[Task prompt] Every entry below is to be returned unchanged. Images are not part of the copy.

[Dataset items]
● ● ●

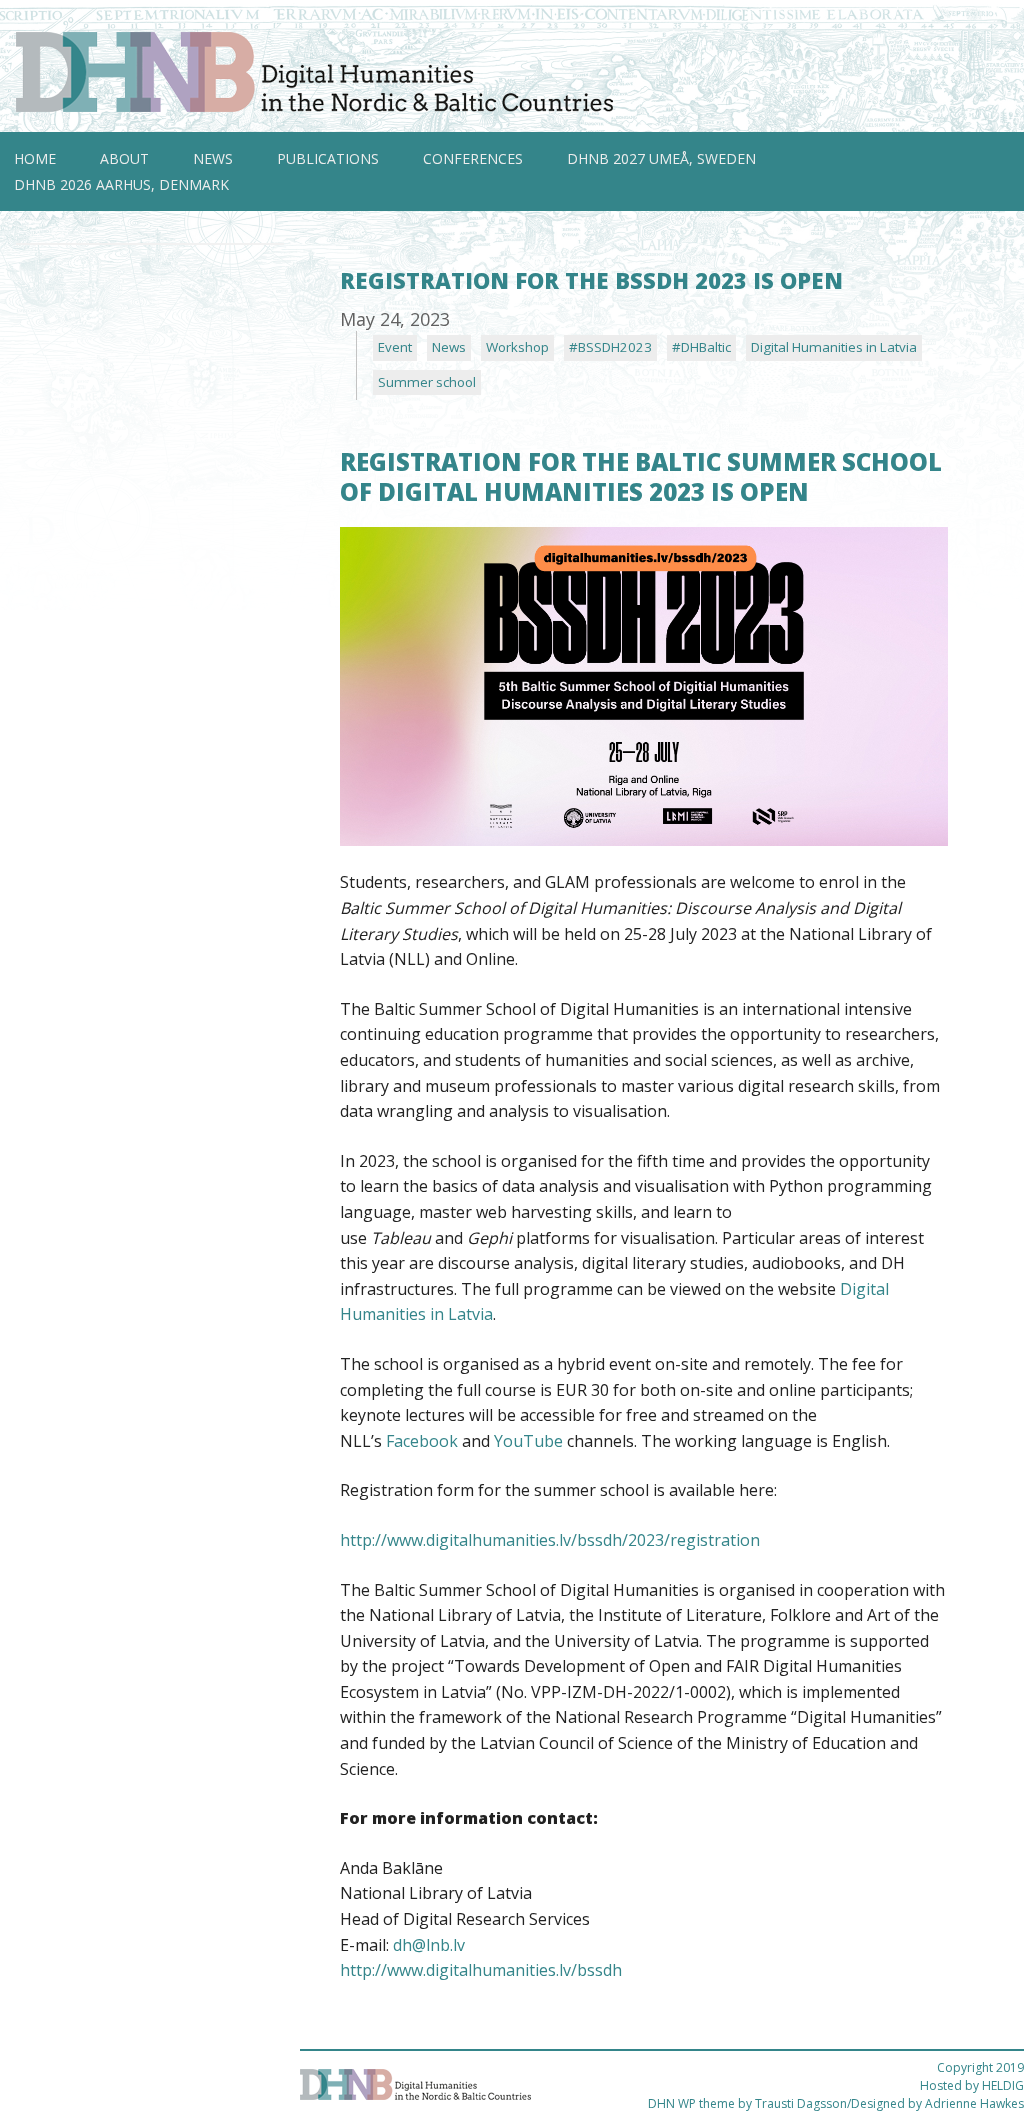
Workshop (517, 347)
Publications (328, 158)
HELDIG (1003, 2085)
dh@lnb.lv (429, 1945)
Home (35, 158)
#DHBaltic (701, 347)
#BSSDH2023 (610, 347)
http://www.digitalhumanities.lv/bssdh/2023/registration (550, 1540)
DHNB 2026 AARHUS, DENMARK (121, 184)
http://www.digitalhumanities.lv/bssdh (481, 1970)
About (124, 158)
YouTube (528, 1441)
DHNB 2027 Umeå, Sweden (661, 158)
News (213, 158)
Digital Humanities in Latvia (834, 347)
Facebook (422, 1441)
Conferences (473, 158)
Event (395, 347)
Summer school (427, 382)
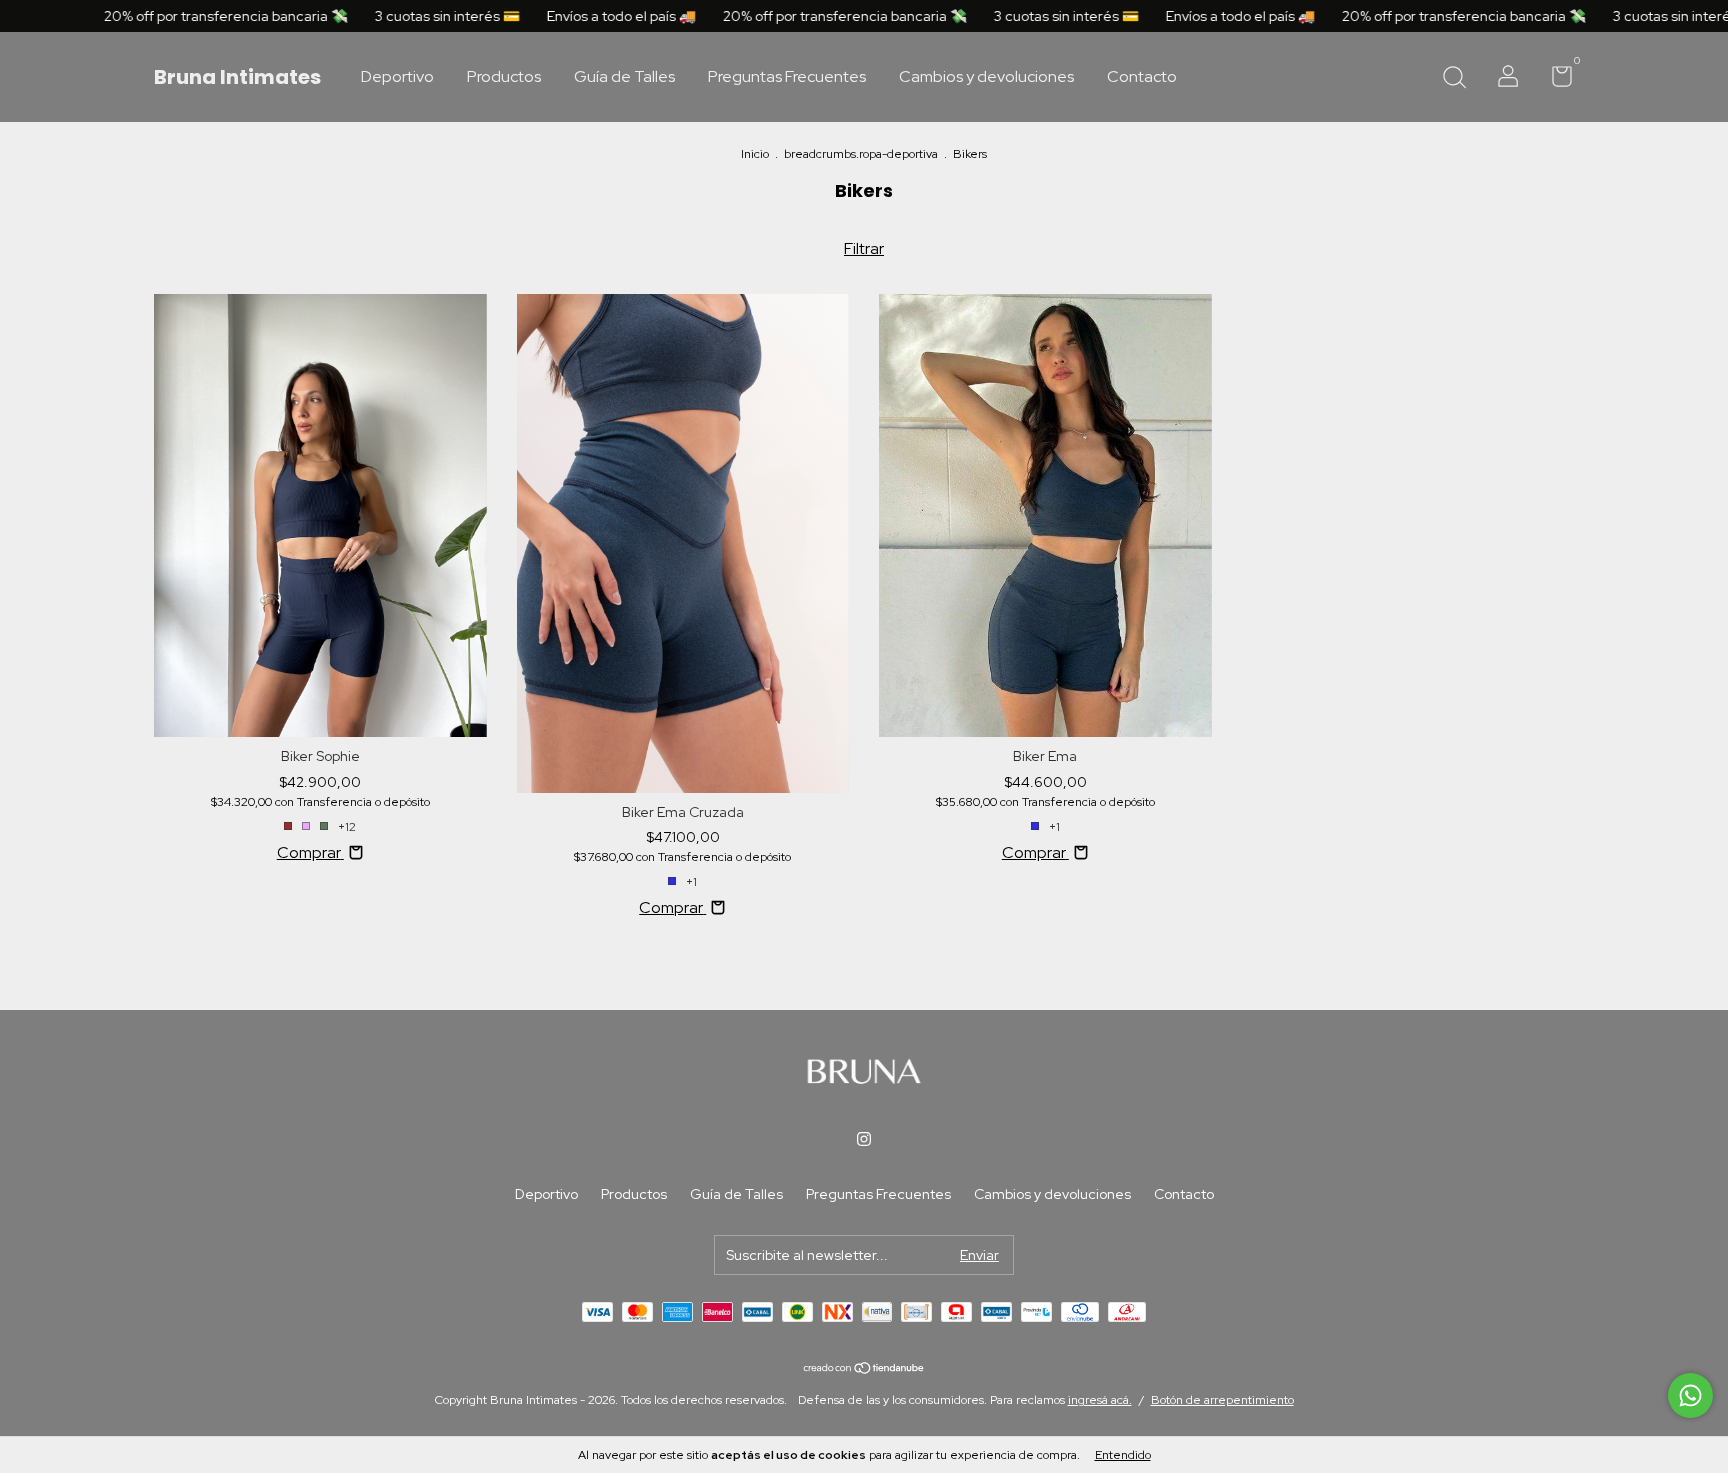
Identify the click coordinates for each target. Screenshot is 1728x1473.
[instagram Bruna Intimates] (864, 1139)
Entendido (1123, 1455)
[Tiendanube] (864, 1369)
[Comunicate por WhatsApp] (1690, 1395)
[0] (1554, 80)
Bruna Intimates (237, 77)
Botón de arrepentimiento (1222, 1400)
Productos (504, 77)
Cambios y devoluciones (986, 77)
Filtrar (864, 248)
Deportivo (397, 77)
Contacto (1142, 77)
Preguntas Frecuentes (787, 77)
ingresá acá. (1100, 1400)
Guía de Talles (624, 77)
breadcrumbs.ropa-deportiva (861, 154)
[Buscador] (1454, 79)
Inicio (755, 154)
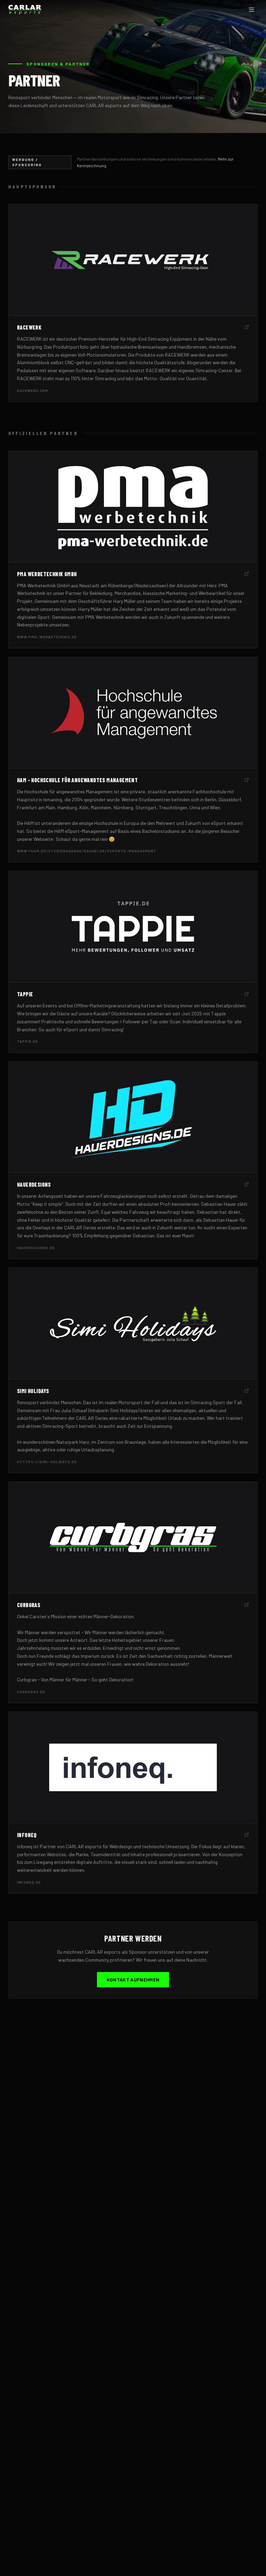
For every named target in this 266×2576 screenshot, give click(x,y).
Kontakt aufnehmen (133, 1979)
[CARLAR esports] (25, 9)
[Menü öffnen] (251, 9)
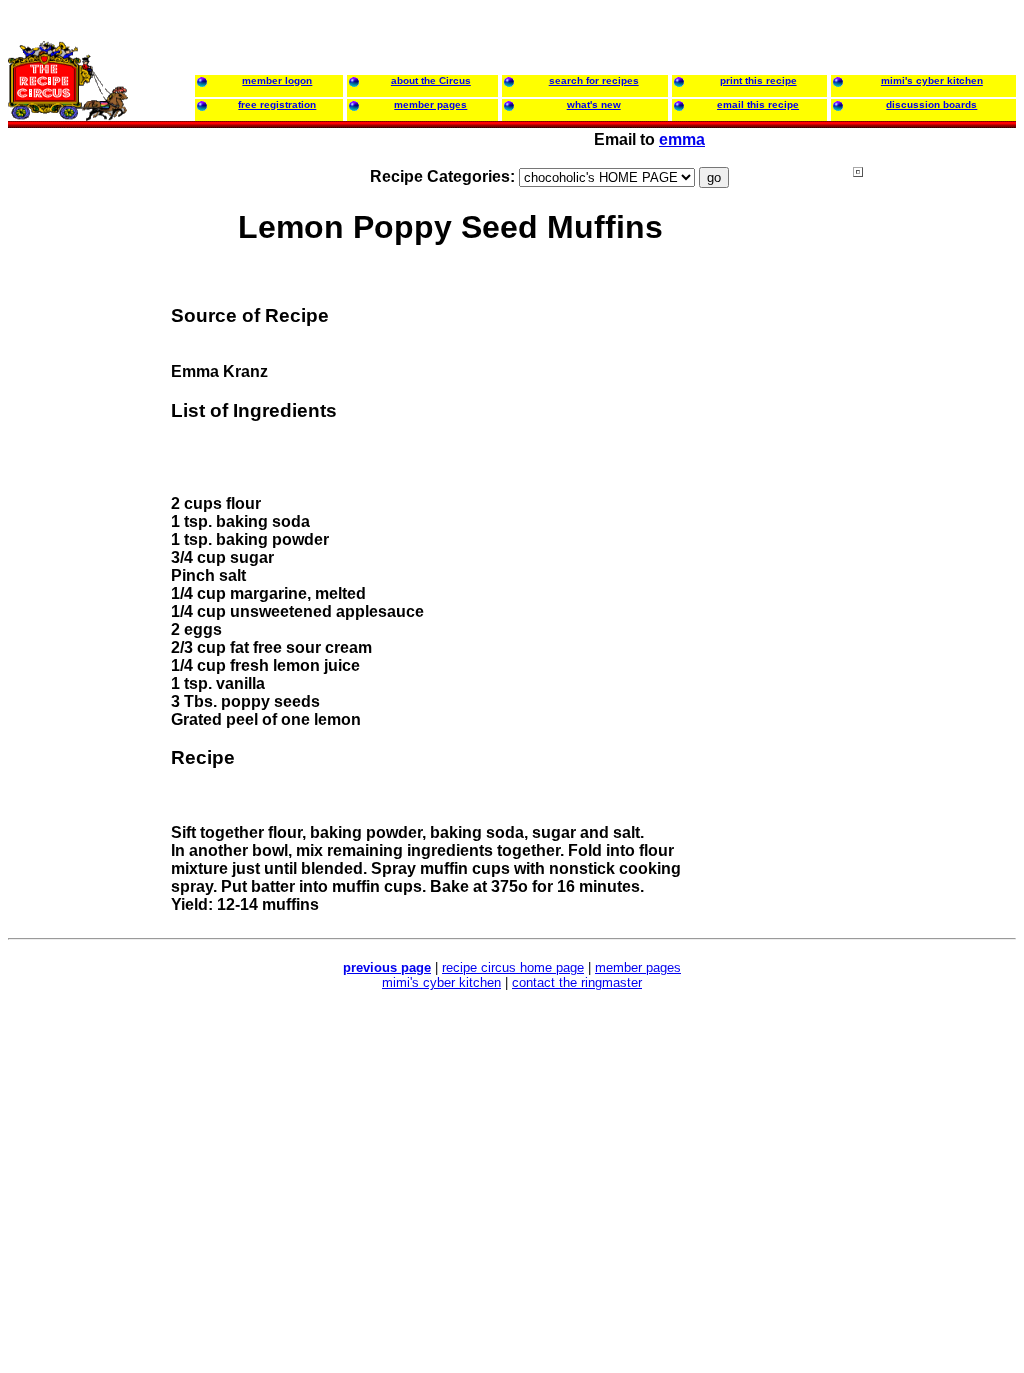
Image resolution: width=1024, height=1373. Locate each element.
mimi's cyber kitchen (441, 982)
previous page (387, 967)
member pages (638, 967)
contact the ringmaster (577, 982)
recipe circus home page (513, 967)
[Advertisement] (933, 549)
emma (682, 139)
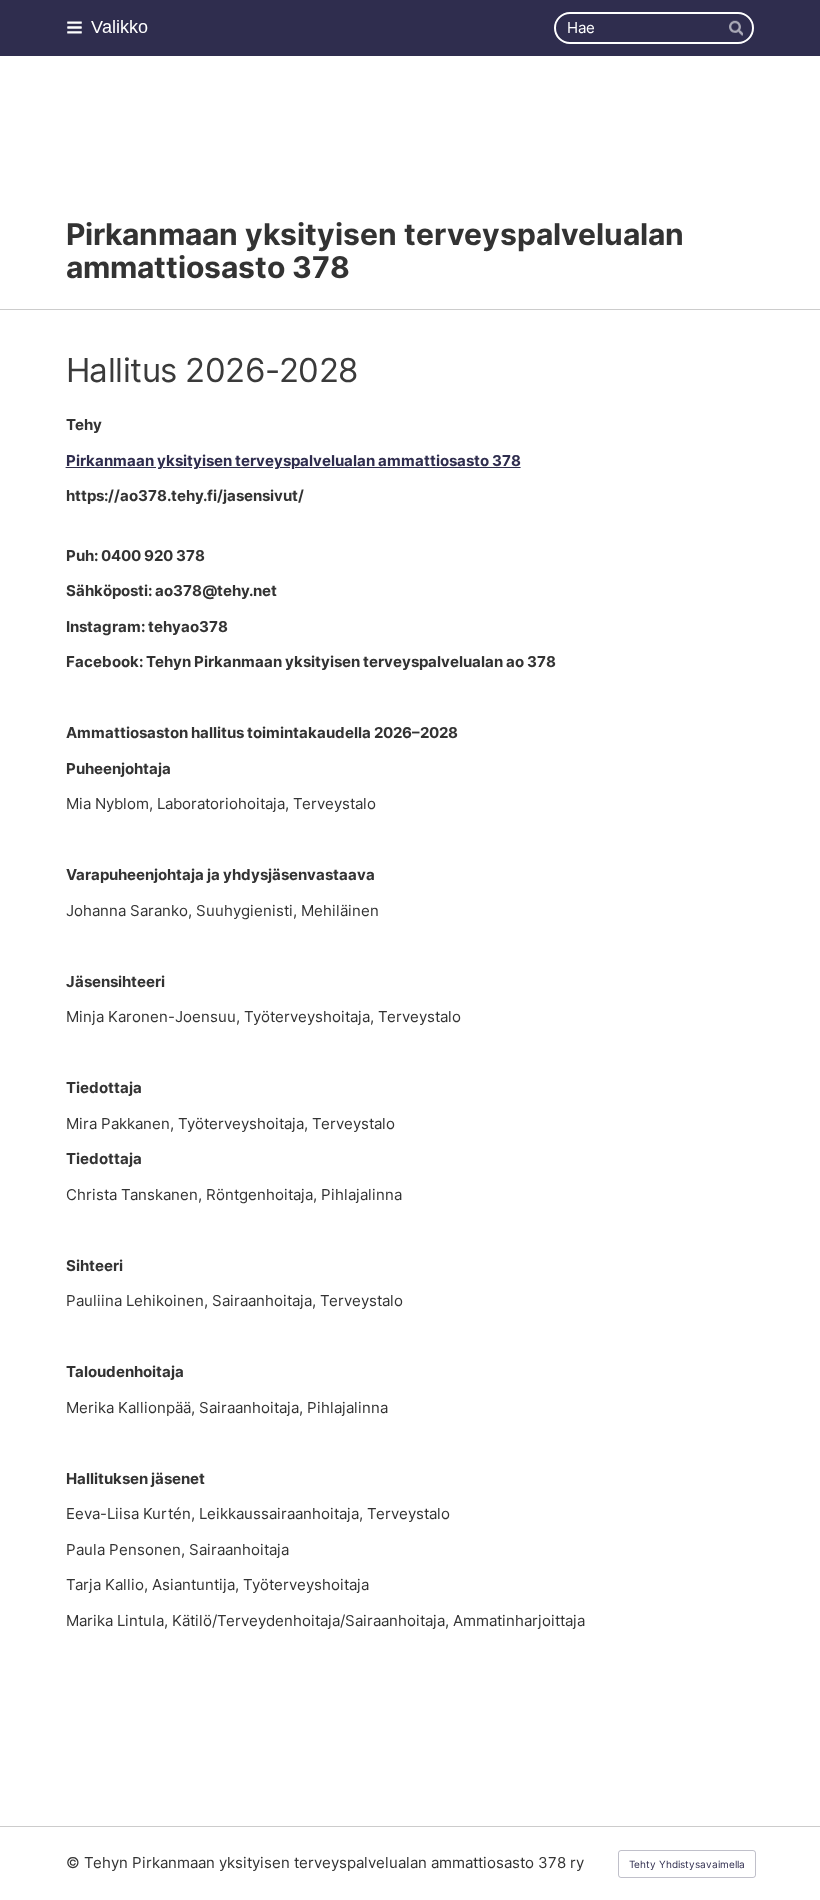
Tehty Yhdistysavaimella (687, 1864)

● ● ●

[Result of this task]
Workshop (517, 347)
Publications (328, 158)
HELDIG (1003, 2085)
dh@lnb.lv (429, 1945)
Home (35, 158)
#DHBaltic (701, 347)
#BSSDH2023 (610, 347)
http://www.digitalhumanities.lv/bssdh/2023/registration (550, 1540)
DHNB 2026 AARHUS, DENMARK (121, 184)
http://www.digitalhumanities.lv/bssdh (481, 1970)
About (124, 158)
YouTube (528, 1441)
DHNB 2027 Umeå, Sweden (661, 158)
News (213, 158)
Digital Humanities in Latvia (834, 347)
Facebook (422, 1441)
Conferences (473, 158)
Event (395, 347)
Summer school (427, 382)
Identify the click coordinates for each target. Screenshot is 1728x1473.
[instagram Bruna Intimates] (864, 1139)
Entendido (1123, 1455)
[Tiendanube] (864, 1369)
[Comunicate por WhatsApp] (1690, 1395)
[0] (1554, 80)
Bruna Intimates (237, 77)
Botón de arrepentimiento (1222, 1400)
Productos (504, 77)
Cambios y devoluciones (986, 77)
Filtrar (864, 248)
Deportivo (397, 77)
Contacto (1142, 77)
Preguntas Frecuentes (787, 77)
ingresá acá. (1100, 1400)
Guía de Talles (624, 77)
breadcrumbs.ropa-deportiva (861, 154)
[Buscador] (1454, 79)
Inicio (755, 154)
For every named target in this 266×2576 screenshot, give click(x,y).
Kontakt aufnehmen (133, 1979)
[CARLAR esports] (25, 9)
[Menü öffnen] (251, 9)
Image resolution: width=1024, height=1373. Locate each element.
mimi's cyber kitchen (441, 982)
previous page (387, 967)
member pages (638, 967)
contact the ringmaster (577, 982)
recipe circus home page (513, 967)
[Advertisement] (933, 549)
emma (682, 139)
Tehty Yhdistysavaimella (687, 1864)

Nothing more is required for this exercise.